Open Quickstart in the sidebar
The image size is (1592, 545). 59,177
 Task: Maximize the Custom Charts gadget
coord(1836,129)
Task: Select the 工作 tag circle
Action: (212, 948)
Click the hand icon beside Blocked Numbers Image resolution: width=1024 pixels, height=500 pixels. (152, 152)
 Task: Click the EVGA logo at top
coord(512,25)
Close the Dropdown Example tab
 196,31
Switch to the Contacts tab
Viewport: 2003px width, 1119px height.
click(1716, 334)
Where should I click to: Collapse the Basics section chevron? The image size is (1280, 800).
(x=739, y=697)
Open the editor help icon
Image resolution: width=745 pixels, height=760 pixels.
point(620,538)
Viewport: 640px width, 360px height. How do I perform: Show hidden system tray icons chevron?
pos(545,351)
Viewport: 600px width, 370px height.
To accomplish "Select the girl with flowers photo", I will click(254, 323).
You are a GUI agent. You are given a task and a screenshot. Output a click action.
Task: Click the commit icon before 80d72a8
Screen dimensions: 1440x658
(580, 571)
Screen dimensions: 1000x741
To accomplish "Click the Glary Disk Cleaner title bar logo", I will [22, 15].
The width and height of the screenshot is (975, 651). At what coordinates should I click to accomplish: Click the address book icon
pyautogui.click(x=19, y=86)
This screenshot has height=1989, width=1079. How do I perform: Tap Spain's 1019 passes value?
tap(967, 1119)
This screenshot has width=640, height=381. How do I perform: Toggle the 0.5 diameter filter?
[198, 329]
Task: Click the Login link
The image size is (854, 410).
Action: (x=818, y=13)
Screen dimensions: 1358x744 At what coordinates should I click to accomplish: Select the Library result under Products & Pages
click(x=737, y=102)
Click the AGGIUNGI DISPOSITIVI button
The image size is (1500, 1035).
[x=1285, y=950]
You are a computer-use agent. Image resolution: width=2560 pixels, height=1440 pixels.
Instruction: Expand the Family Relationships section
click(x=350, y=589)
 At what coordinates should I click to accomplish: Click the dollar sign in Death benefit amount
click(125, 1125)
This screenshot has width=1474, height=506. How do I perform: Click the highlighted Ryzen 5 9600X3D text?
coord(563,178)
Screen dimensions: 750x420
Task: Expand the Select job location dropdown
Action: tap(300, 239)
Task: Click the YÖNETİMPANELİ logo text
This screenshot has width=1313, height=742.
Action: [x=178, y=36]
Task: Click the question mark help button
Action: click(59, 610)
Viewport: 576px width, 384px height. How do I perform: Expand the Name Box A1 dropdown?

○ ○ ○ ○

_WHAT IS NEEDED_
Convert the lines above into a Markdown table with two columns, No. and Line, one row per line and numbered in order. Omit any blank lines.

_SOLUTION_
| No. | Line |
|---|---|
| 1 | Open Quickstart in the sidebar |
| 2 | The image size is (1592, 545). 59,177 |
| 3 |  Task: Maximize the Custom Charts gadget |
| 4 | coord(1836,129) |
| 5 | Task: Select the 工作 tag circle |
| 6 | Action: (212, 948) |
| 7 | Click the hand icon beside Blocked Numbers Image resolution: width=1024 pixels, height=500 pixels. (152, 152) |
| 8 |  Task: Click the EVGA logo at top |
| 9 | coord(512,25) |
| 10 | Close the Dropdown Example tab |
| 11 |  196,31 |
| 12 | Switch to the Contacts tab |
| 13 | Viewport: 2003px width, 1119px height. |
| 14 | click(1716, 334) |
| 15 | Where should I click to: Collapse the Basics section chevron? The image size is (1280, 800). |
| 16 | (x=739, y=697) |
| 17 | Open the editor help icon |
| 18 | Image resolution: width=745 pixels, height=760 pixels. |
| 19 | point(620,538) |
| 20 | Viewport: 640px width, 360px height. How do I perform: Show hidden system tray icons chevron? |
| 21 | pos(545,351) |
| 22 | Viewport: 600px width, 370px height. |
| 23 | To accomplish "Select the girl with flowers photo", I will click(254, 323). |
| 24 | You are a GUI agent. You are given a task and a screenshot. Output a click action. |
| 25 | Task: Click the commit icon before 80d72a8 |
| 26 | Screen dimensions: 1440x658 |
| 27 | (580, 571) |
| 28 | Screen dimensions: 1000x741 |
| 29 | To accomplish "Click the Glary Disk Cleaner title bar logo", I will [22, 15]. |
| 30 | The width and height of the screenshot is (975, 651). At what coordinates should I click to accomplish: Click the address book icon |
| 31 | pyautogui.click(x=19, y=86) |
| 32 | This screenshot has height=1989, width=1079. How do I perform: Tap Spain's 1019 passes value? |
| 33 | tap(967, 1119) |
| 34 | This screenshot has width=640, height=381. How do I perform: Toggle the 0.5 diameter filter? |
| 35 | [198, 329] |
| 36 | Task: Click the Login link |
| 37 | The image size is (854, 410). |
| 38 | Action: (x=818, y=13) |
| 39 | Screen dimensions: 1358x744 At what coordinates should I click to accomplish: Select the Library result under Products & Pages |
| 40 | click(x=737, y=102) |
| 41 | Click the AGGIUNGI DISPOSITIVI button |
| 42 | The image size is (1500, 1035). |
| 43 | [x=1285, y=950] |
| 44 | You are a computer-use agent. Image resolution: width=2560 pixels, height=1440 pixels. |
| 45 | Instruction: Expand the Family Relationships section |
| 46 | click(x=350, y=589) |
| 47 |  At what coordinates should I click to accomplish: Click the dollar sign in Death benefit amount |
| 48 | click(125, 1125) |
| 49 | This screenshot has width=1474, height=506. How do I perform: Click the highlighted Ryzen 5 9600X3D text? |
| 50 | coord(563,178) |
| 51 | Screen dimensions: 750x420 |
| 52 | Task: Expand the Select job location dropdown |
| 53 | Action: tap(300, 239) |
| 54 | Task: Click the YÖNETİMPANELİ logo text |
| 55 | This screenshot has width=1313, height=742. |
| 56 | Action: [x=178, y=36] |
| 57 | Task: Click the question mark help button |
| 58 | Action: click(59, 610) |
| 59 | Viewport: 576px width, 384px height. How do I perform: Expand the Name Box A1 dropdown? |